** begin Reading passage **

Episode 9 is Live and ready for download!









https://soundcloud.com/overclock-net/ocn-radio-episode-9-emulation-nation


----------



## Cyclops

Quote:


> Originally Posted by *frickfrock999*
> 
> Episode 9 is Live and ready for download!
> 
> 
> 
> 
> 
> 
> 
> 
> 
> https://soundcloud.com/overclock-net/ocn-radio-episode-9-emulation-nation


Did you edit out the sausage bit?


----------



## frickfrock999

Quote:


> Originally Posted by *Cyclops*
> 
> Did you edit out the sausage bit?


Bahaha, I don't think so.

All the hot dog talk was kept in.


----------



## BonzaiTree

Hot dogs are love. Hot dogs are life.


----------



## Wolfsbora

My apologies for not being a part of last week's episode. Rachel and I had a very heated discussion about a 30 minute meal that ended up taking 42 minutes for me. She claims that I misused the "EVOO" and that's what caused the issue. I hope that this doesn't damage our possibilities of her being a guest.


----------



## BonzaiTree

Sure sure, that's what it was.

We know the truth!
You were off getting scotch eggs again weren't you?

You and your damn scotch egg addiction...


----------



## Wolfsbora

Quote:


> Originally Posted by *BonzaiTree*
> 
> Sure sure, that's what it was.
> 
> We know the truth!
> 
> You were off getting scotch eggs again weren't you?
> You and your damn scotch egg addiction...

** end Reading passage **
** begin Supplied information **

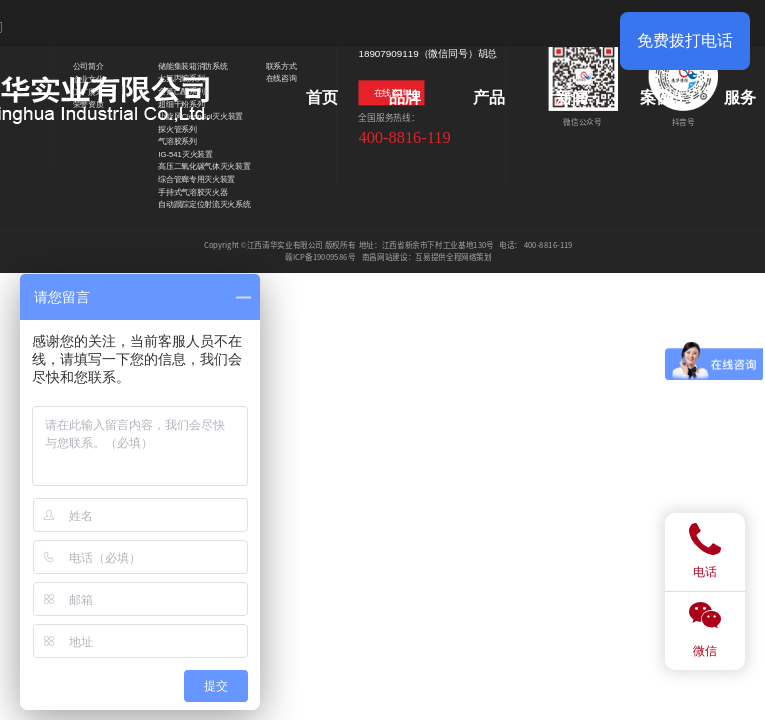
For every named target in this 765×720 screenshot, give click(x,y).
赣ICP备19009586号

** end Supplied information **

Task set:
1. In the forum thread, how long did the 30-minute meal end up taking Wolfsbora?
2. Return the part of the forum thread that begins with the words containing "My apologies for" and ends with "being a guest.".
3. Continue the forum thread from the point where it stops.
The data is not needed for any of this.

Answer set:
1. 42 minutes.

2.
My apologies for not being a part of last week's episode. Rachel and I had a very heated discussion about a 30 minute meal that ended up taking 42 minutes for me. She claims that I misused the "EVOO" and that's what caused the issue. I hope that this doesn't damage our possibilities of her being a guest.

3.
Rachel Ray promised me that I could make Scotch eggs in 30 minutes or less while drinking a bottle of Scotch. It took me 5 minutes to drink the Scotch and 42 to make the Scotch egg. Talk about disappointing.


----------



## Wolfsbora

Join us for the St. Patty's day special extended episode! We'll be discussing the Rachel Ray 30 Minute Meals vs McCann Potatoes 30 second scallops debacle that has consumed the international airwaves for the past week PLUS the newest in gaming and gaming hardware news!


----------



## BonzaiTree

Rachael Ray can't wait for the St. Patrick's Day episode of OCN Radio Live! So come join us...and her!


----------



## frickfrock999

20 minutes to show time!


----------



## BonzaiTree

Where?!










OH yeah...RIGHT HERE: *ts3.overclock.net*

*Come join us right now!*


----------



## CynicalUnicorn

Wolfy got Scotch and I have a bottle of rubbing alcohol in a drawer.









A very special episode.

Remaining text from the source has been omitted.